Copy, from the entries below, each line in which the string "computer" appears.
[[ Material for this task, beginning ]]
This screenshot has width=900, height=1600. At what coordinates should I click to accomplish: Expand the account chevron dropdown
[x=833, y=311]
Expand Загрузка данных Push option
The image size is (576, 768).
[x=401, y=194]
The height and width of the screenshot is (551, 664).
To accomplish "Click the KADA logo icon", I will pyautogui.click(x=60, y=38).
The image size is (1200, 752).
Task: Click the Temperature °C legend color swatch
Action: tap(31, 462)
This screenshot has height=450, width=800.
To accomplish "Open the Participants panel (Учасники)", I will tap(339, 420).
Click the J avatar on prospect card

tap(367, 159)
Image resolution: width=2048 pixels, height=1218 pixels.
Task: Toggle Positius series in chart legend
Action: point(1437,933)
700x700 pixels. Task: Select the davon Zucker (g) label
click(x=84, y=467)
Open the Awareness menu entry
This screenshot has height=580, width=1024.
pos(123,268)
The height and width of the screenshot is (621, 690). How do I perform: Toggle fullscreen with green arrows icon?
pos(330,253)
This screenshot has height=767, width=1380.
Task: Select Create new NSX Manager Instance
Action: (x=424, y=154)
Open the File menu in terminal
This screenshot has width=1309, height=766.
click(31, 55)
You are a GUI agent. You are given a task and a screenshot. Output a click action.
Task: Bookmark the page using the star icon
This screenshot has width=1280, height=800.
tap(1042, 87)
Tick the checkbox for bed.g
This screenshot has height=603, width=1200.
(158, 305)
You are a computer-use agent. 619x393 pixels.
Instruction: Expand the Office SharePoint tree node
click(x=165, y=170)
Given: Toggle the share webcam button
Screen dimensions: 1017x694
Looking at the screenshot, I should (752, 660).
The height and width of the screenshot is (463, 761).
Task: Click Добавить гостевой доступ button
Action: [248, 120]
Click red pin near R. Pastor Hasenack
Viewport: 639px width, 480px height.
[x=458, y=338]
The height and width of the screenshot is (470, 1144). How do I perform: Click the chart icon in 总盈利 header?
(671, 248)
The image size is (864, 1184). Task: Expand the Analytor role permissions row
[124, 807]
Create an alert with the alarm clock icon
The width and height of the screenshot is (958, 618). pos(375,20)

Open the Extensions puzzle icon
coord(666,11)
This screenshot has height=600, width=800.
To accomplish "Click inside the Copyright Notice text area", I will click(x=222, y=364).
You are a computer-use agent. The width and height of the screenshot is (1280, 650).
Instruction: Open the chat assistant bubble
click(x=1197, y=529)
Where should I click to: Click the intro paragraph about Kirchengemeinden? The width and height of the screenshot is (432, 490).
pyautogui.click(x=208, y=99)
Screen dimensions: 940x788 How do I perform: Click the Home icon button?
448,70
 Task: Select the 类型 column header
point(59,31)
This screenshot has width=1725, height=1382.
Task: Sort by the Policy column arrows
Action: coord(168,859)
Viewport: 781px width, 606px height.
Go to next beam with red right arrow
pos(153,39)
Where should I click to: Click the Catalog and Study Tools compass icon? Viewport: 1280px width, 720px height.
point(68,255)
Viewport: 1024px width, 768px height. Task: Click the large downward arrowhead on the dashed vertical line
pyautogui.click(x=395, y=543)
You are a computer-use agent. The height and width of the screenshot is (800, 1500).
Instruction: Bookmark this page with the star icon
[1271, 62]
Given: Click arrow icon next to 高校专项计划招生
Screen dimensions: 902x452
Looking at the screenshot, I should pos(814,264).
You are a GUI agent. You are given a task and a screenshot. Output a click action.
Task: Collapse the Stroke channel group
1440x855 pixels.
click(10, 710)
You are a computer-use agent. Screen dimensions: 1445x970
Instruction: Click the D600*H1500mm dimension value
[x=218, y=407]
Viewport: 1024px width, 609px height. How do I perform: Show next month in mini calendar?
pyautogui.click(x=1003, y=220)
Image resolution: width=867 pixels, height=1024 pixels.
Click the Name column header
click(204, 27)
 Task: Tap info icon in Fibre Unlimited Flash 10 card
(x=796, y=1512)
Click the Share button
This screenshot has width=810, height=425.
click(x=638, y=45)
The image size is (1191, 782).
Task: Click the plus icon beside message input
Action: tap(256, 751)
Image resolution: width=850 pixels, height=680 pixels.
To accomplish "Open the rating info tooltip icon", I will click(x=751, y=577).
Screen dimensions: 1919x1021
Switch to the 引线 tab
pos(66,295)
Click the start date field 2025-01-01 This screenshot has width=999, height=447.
[[ Material for this task, end ]]
Written answer:
You are a computer-use agent. 619x393 pixels.
You are a computer-use agent. The width and height of the screenshot is (1280, 650).
You are a computer-use agent. The height and width of the screenshot is (800, 1500).
You are a computer-use agent. Screen dimensions: 1445x970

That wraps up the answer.